My mouth was dry and my tongue stuck to the roof of it. I remember that all I could do was nod. So Michael pushed his fingers between my lips and forced them open.
"Now, say ‘Yes.'"
I suppose I must have done.
"Say ‘I swear.'"
That too.
"Now you can go but don't forget now."
He unlocked the stockroom door and was gone. I remember going back into the café, wondering if my mother had been worried but she was chatting to someone. What had felt like hours of torture was probably only a few minutes. She said, "Did you have a nice time playing with Michael?"
The torment went on for two years, until my mother started to favour a different café. The physical violence I received at Michael's hands was just enough to be very painful, never to be visible-the match burns were always on my upper arms beneath sleeves-but it was not this which was the worst of it. The worst was the fear and dread, the imaginings as I lay awake, and went about my school day, and ate and did my homework. There was an undertow of fear which made me sick and which I could never quite turn my mind from. What might he do next? His threats were vague but still terrifying. Once, my mother sent me to get something from the grocer's shop next door to the café and Michael spotted me, waited, propelled me by gripping my arm in a vice, and got me into the store. He then simply put out the light, locked the door and went. I was in there for perhaps half an hour-not enough time for my mother to begin worrying, just enough for her to scold me for taking so long. Then, I had to invent more and more elaborate lies in order not to be sent to the grocer's alone again.

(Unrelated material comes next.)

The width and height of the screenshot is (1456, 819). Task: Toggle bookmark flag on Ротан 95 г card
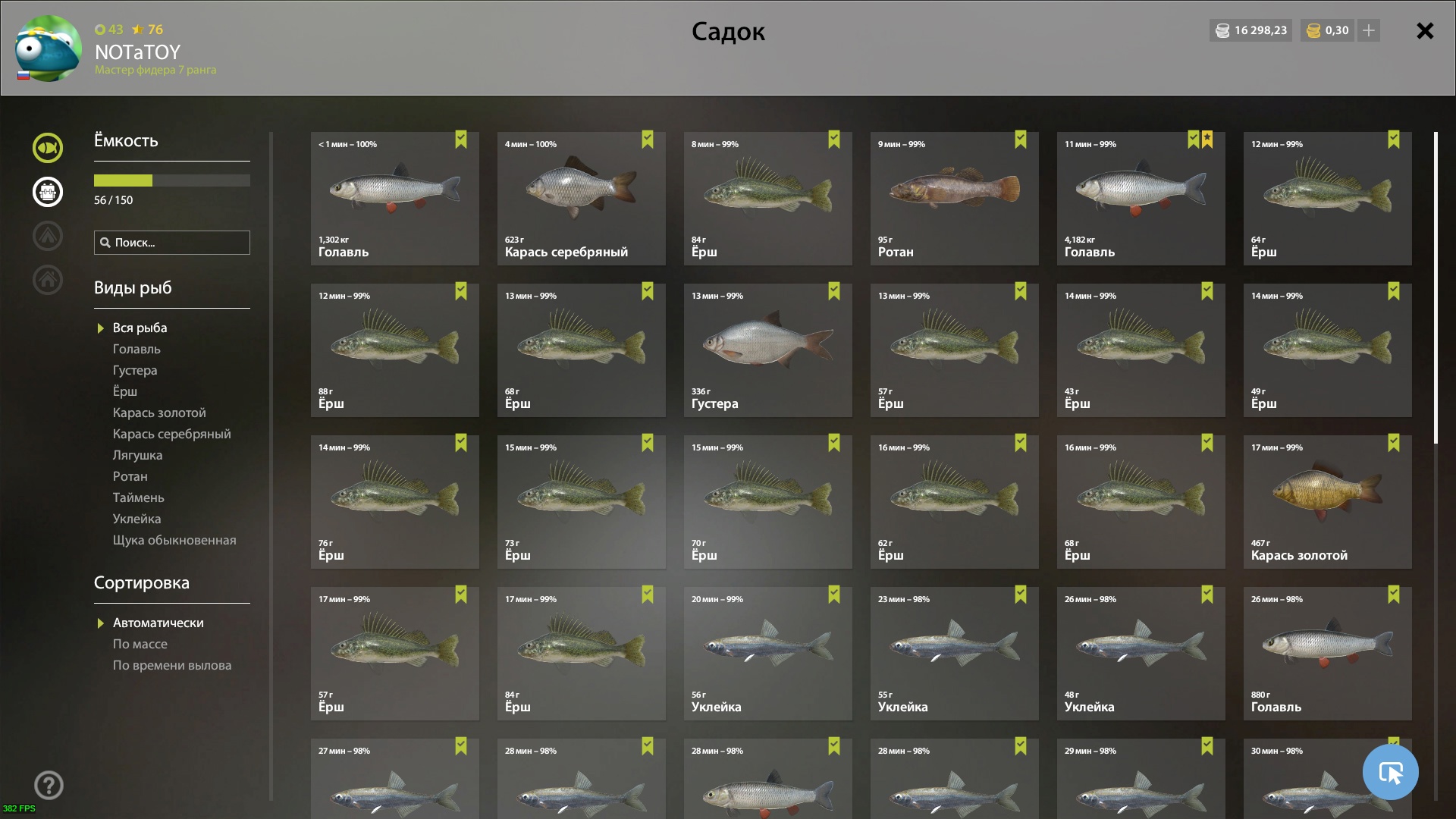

And so on and so on. And I never told a soul. In fact, I have never told anyone until now. Other things happened at school, people were mean and spiteful, said horrible things about the embarrassing hats my mother wore to sports day or my father's funny moustache, but none of it was beyond bearing, all was what most children gave and took during the school day. I daresay I did my share and I have never thought of it as "bullying". As a matter of fact, I have never thought of what Michael did as "bullying" and I still do not. What he did comes under the heading of unkindness or even cruelty and I think that it might all be taken more seriously if people did use those clear words. Verbal and physical threats and abuse, name-calling and fear-provoking, are unkind and cruel. It's as simple as that.